PROBLEM DETAILS:
Can you copy out, word for word, the lines below from the one containing "the Granulocytes label" through the one containing "tap(400, 128)", with both of those lines included?

• • • •

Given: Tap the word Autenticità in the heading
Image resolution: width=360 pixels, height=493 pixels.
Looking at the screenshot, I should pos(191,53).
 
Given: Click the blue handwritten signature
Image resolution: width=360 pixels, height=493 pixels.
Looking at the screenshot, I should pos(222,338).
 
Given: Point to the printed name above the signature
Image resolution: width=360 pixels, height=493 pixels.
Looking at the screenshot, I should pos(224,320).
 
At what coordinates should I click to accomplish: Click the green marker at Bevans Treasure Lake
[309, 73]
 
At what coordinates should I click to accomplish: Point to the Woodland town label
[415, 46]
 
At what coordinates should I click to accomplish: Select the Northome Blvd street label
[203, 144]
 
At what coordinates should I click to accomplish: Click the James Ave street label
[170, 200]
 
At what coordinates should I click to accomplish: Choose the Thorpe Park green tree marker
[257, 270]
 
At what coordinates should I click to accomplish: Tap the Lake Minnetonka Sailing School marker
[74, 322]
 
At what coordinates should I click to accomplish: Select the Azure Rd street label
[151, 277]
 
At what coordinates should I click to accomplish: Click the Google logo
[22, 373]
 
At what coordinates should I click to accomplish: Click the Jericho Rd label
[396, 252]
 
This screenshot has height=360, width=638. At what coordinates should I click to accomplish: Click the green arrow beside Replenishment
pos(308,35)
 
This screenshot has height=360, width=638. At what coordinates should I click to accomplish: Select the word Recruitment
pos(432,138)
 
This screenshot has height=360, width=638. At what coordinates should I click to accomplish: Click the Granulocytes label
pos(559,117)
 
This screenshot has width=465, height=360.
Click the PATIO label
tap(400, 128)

• • • •

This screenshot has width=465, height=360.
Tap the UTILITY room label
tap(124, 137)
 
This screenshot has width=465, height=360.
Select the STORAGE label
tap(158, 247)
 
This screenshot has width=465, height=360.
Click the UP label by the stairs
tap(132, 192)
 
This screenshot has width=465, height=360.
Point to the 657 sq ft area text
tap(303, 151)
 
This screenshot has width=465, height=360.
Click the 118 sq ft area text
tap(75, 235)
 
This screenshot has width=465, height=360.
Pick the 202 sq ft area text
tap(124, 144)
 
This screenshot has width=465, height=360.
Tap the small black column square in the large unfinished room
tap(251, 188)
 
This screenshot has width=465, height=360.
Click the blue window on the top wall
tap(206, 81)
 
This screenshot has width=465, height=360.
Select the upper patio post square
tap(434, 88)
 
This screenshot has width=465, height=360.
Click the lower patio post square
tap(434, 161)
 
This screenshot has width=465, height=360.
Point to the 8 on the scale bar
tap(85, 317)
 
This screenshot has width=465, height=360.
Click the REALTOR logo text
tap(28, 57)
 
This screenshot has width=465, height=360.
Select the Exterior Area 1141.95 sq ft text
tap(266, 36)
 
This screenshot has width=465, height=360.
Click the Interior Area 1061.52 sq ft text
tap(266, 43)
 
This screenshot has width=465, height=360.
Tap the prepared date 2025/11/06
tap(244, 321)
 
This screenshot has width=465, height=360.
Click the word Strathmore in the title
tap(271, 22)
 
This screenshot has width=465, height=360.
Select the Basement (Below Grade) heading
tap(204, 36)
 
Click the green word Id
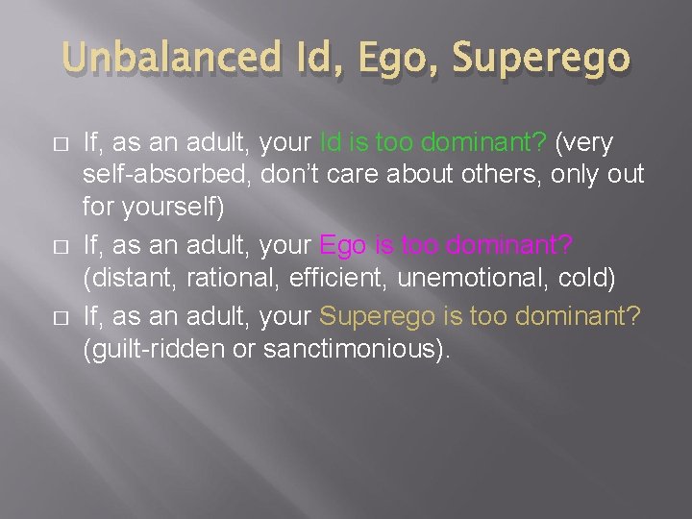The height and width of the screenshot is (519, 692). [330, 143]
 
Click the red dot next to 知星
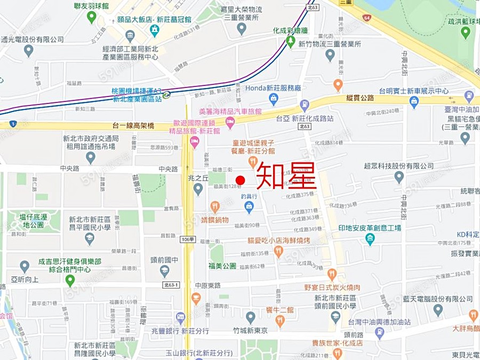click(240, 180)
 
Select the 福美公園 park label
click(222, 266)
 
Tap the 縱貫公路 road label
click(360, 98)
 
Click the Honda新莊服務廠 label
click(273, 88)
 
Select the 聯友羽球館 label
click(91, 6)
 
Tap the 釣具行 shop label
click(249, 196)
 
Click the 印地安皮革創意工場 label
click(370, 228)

• • • •

TASK ANSWER:
This screenshot has height=360, width=638. At what coordinates should I click to accomplish: Click the Granulocytes label
pos(559,117)
 
This screenshot has width=465, height=360.
Click the PATIO label
tap(400, 128)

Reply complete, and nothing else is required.